È in realtà una precisa descrizione della situazione di vita in povertà nelle due grandi città europee di Parigi e Londra.
La prima parte è il resoconto di un'esistenza vissuta sulla soglia dell'estrema povertà a Parigi e l'esperienza del lavoro occasionale nelle cucine dei ristoranti.
La seconda parte è il diario di viaggio vissuto tra Londra e la sua periferia, con descrizioni di ostelli disponibili e le descrizioni di quei personaggi caratteristici che si trovano vivendo ai margini della società. Un viaggio continuo davvero, perché il vagabondo, in quanto tale, deve vagare e muoversi continuamente da un ospizio all'altro, "perché così dice la legge" (non possono dormire nello stesso posto ogni notte, così ogni giorno devono spostarsi di molti km per trovare un altro posto che li accolga).

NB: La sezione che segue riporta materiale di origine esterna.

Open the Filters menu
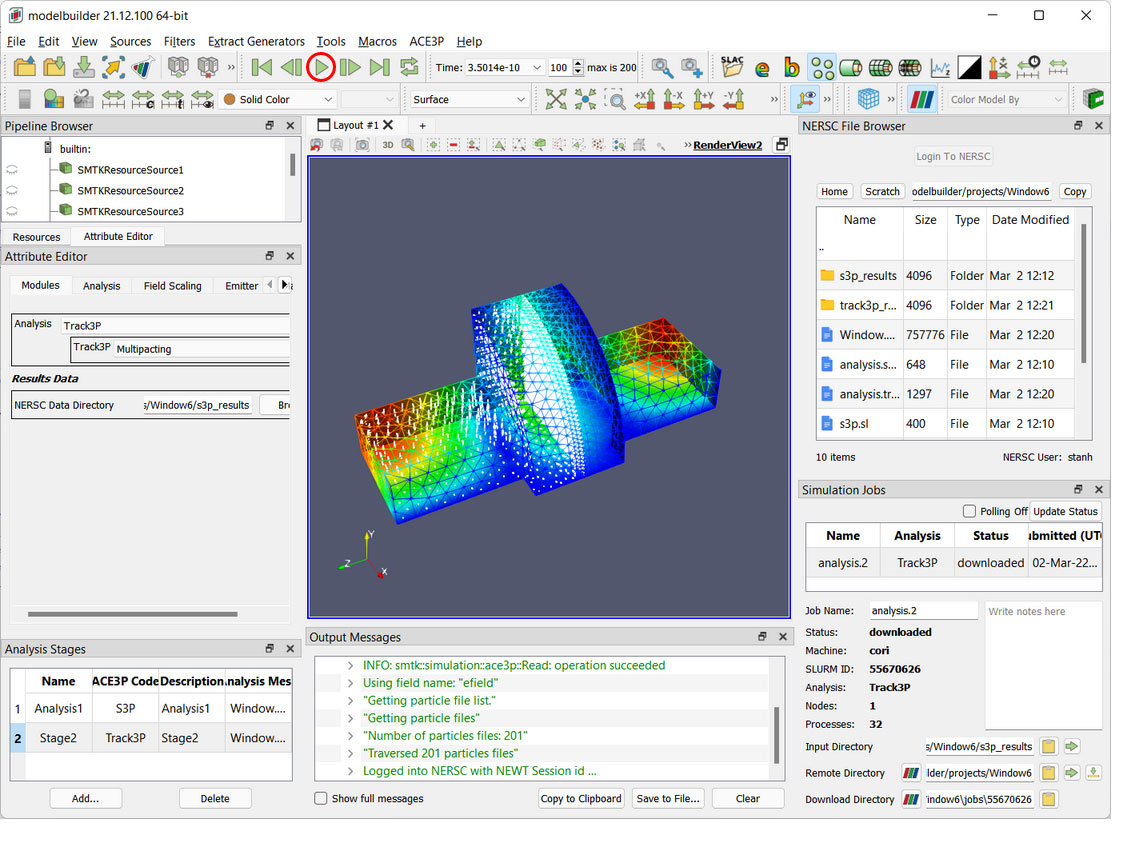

Non è un romanzo, forse è un saggio (?), sicuramente è un "diario di viaggio" come definito da Orwell, sulla povertà, sulla condizione dei vagabondi e mendicanti, sulla loro dignità e, soprattutto, è una chiara denuncia delle loro condizioni e del modo di pensare che essi siano! Un sottobosco umano ricco, ahinoi, sporco povero lurido, ma che nasconde anche gentilezza e altruismo. C'è la condivisione di pochi spiccioli per comprare del pane secco. C'è la raccolta dei mozziconi di sigaretta da spartire. E c'è Bozo, che osserva le stelle ("Le stelle sono uno spettacolo gratuito: non costa niente adoperare gli occhi").
La scrittura è eccezionale, ci si cala perfettamente in questi slums di Parigi, nelle cantine e nelle luride cucine dell'Hotel X, o sotto le lenzuola marroni degli ostelli di Londra, con le cimici sui muri.
Tuttavia, Orwell pone l'attenzione su come i vagabondi vengono considerati (mendicanti per inedia), e su come invece potrebbero essere valutati, rivalutati, impegnati in lavori, e far così parte attivamente della società. Tutta l'energia che i vagabondi mettono per spostarsi e vagare, dice l'autore, potrebbe essere impegnata in lavoro, magari negli stessi ostelli, lavorando la terra dell'orto e usufruendo dei frutti del giardino.
La critica è chiara, mentre i vagabondi vengono in parte redenti. E il lettore tira su il naso dal libro con una nuova idea dei "barboni", o per lo meno qualche interrogativo in più...
Orwell sostiene: "Non mi sorprenderò se i disoccupati mancano di energia". Niente di più attuale, no?